To investigate whether repeated washing of the ocular surface with 0.25 % povidone-iodine during scleral buckling surgery minimizes ocular surface bacterial contamination at completion of the procedure. A total of 489 consecutive eyes that underwent scleral buckling at a single institution were categorized into two groups according to the intraoperative ocular surface washing method used during two separate time periods--a group using physiological saline (saline group, 222 consecutive eyes) and a group using 0.25 % povidone-iodine (PI group 267, consecutive eyes). In 37 eyes of each group, ocular surface fluids were sampled at the beginning of surgery and at completion of buckling, and subjected to bacteriological culture. Acute scleral buckle infection occurred in one patient, and was caused by Pseudomonas aeruginosa. The incidence of acute scleral buckle infection was 0.45 % (1/222 eyes) in the saline group, and 0 % in the PI group, with no significant difference (P = 0.4540). The bacterial detection rates in ocular surface fluid at the beginning of surgery were 5.4 % (2/37 eyes) using saline and 8.1 % (3/37 eyes) using povidone-iodine, with no significant difference (P = 0.6433).

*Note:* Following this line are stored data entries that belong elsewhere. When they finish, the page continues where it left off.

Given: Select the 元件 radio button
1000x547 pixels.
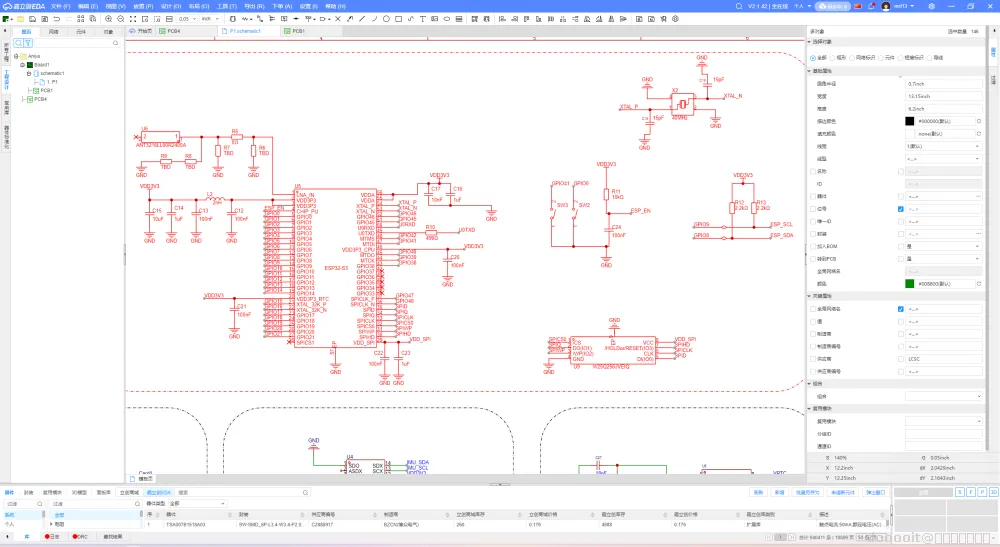Looking at the screenshot, I should 880,57.
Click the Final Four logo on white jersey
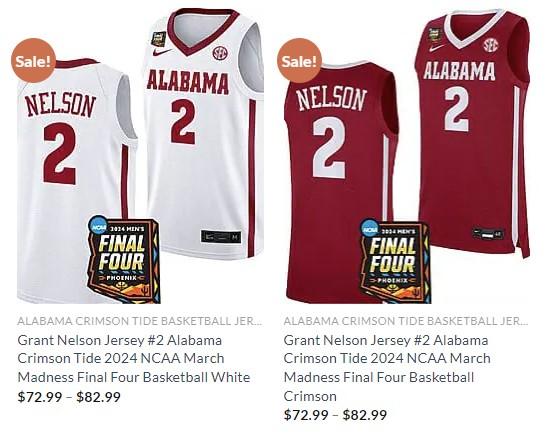This screenshot has height=447, width=551. pos(123,259)
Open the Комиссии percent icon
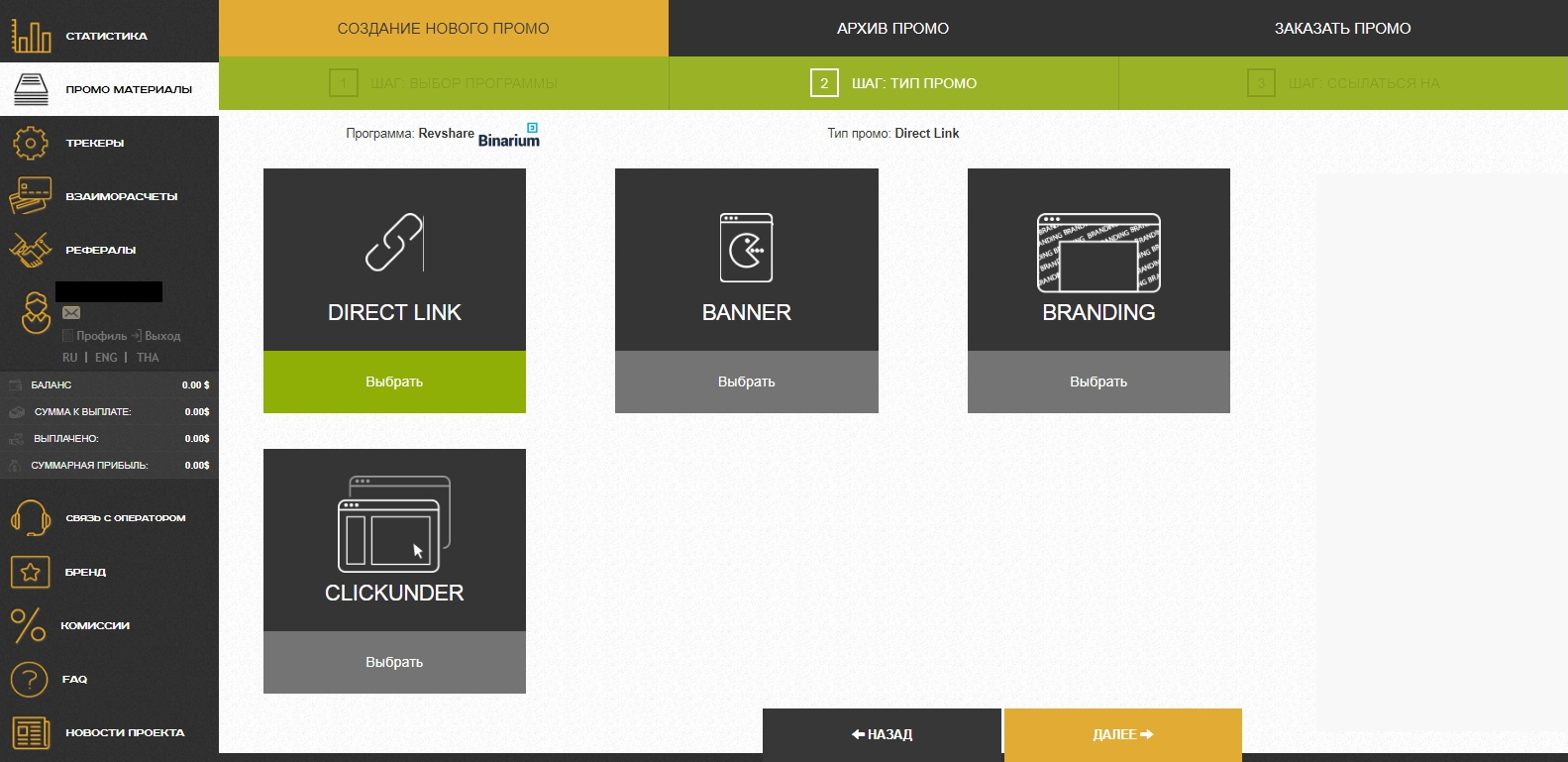The width and height of the screenshot is (1568, 762). 29,625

The rates at completion of buckling were 18.9 % (7/37 eyes) using saline and 0 % (0 eye) using povidone-iodine, with a significant difference (P = 0.0114). Repeated washing of the ocular surface with 0.25 % povidone-iodine during scleral buckling procedure reduced the ocular surface bacterial contamination rate to an extremely low level at completion of buckling, suggesting that this method is useful for the prevention of acute scleral buckle infection.